Seit über zwanzig Jahren sinkt das Niveau der gesetzlichen Rente, und die Altersarmut steigt. Die Rentner kommen heute mit 47,3 Prozent nicht einmal mehr auf die Hälfte ihres durchschnittlichen Arbeitslohnes. Fast jeder zweite Rentner oder Rentnerin erhält 750 Euro oder weniger – eine Armutsrente, mit der man in keiner deutschen Stadt vernünftig überleben kann.

Was die Betriebsrenten angeht, so wurden sie in der Nachkriegszeit vor allem im öffentlichen Dienst, in großen Chemie- und Metallbetrieben, in Stahlwerken und im Bergbau eingeführt. Sie wurden vom Arbeitgeber finanziert und stellten einen zusätzlichen Anreiz dar, um Arbeiter fest an einen Betrieb zu binden.

Das hat sich grundlegend geändert. Schritt für Schritt haben Kapital und Kabinett neue Gesetze geschaffen, mit denen sich die Unternehmer aus der Verantwortung für die Betriebsrenten zurückziehen konnten. Seit 2004 müssen zum Beispiel Betriebsrenten bei der Auszahlung vom Rentner oder der Rentnerin voll versteuert werden.
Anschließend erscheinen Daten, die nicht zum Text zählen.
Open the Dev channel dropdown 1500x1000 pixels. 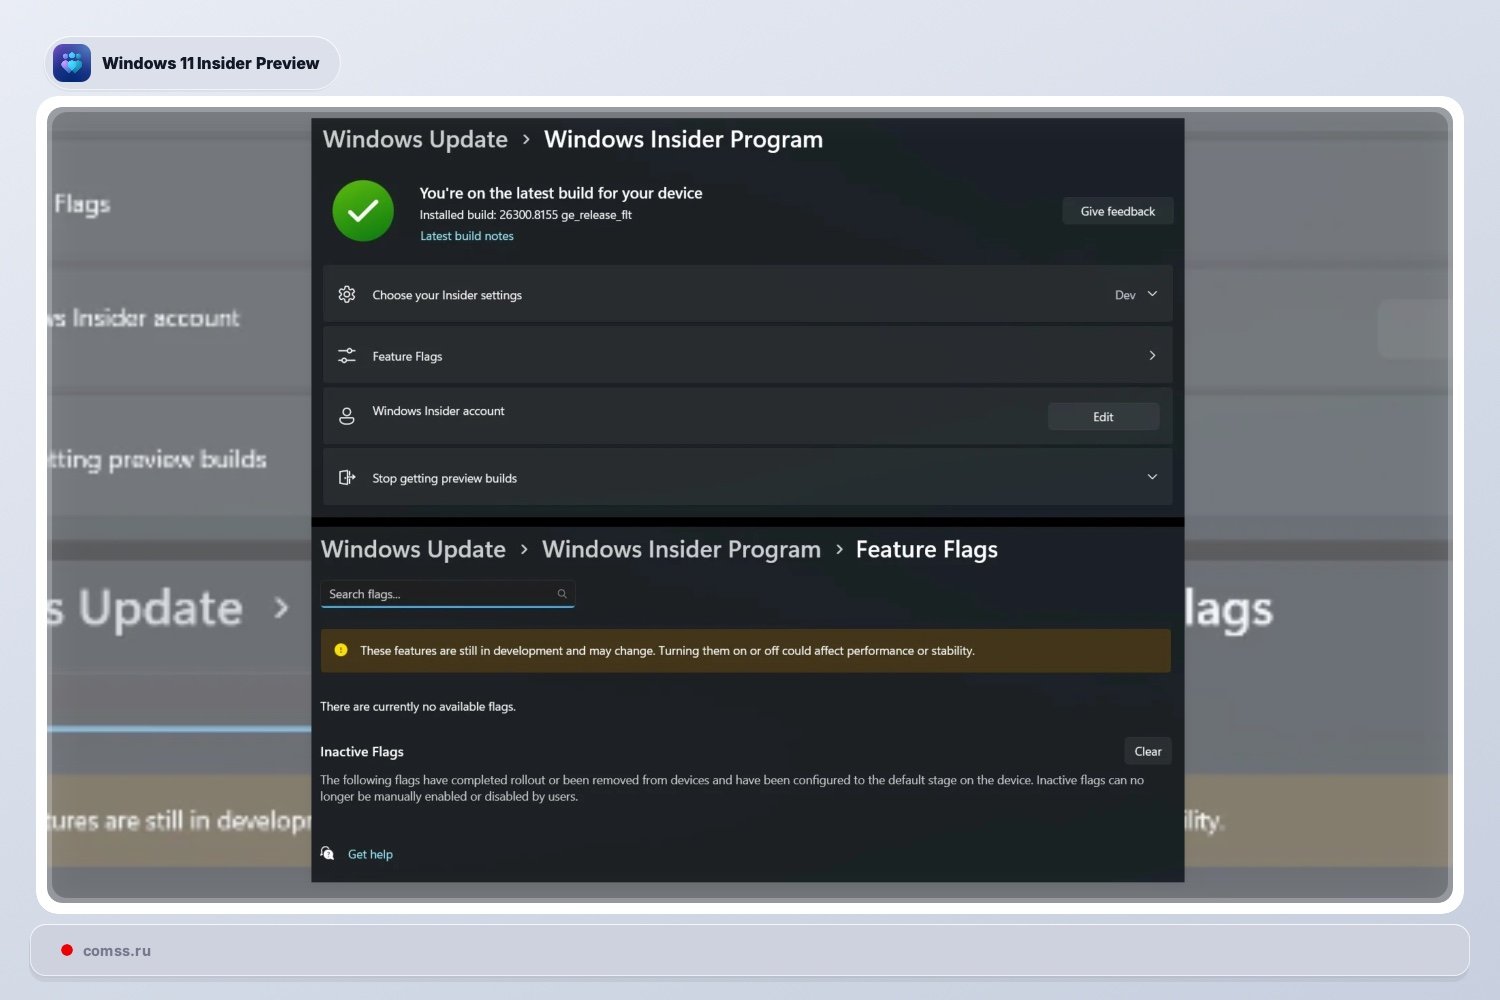(x=1136, y=295)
Schon mit der Riester-Rente wurde der Einstieg in die privaten Kapitalmärkte geöffnet und die staatliche, Umlagen-finanzierte Rente aufgeweicht. Seither gibt es drei Säulen: die gesetzliche Rente, die Betriebsrente und die Riester-Rente. In den letzten Jahren wurde die gesetzliche Rente immer unbedeutender, und einen immer größeren Teil der Rente mussten die Arbeitnehmer durch Zusatzmodelle selbst vorfinanzieren.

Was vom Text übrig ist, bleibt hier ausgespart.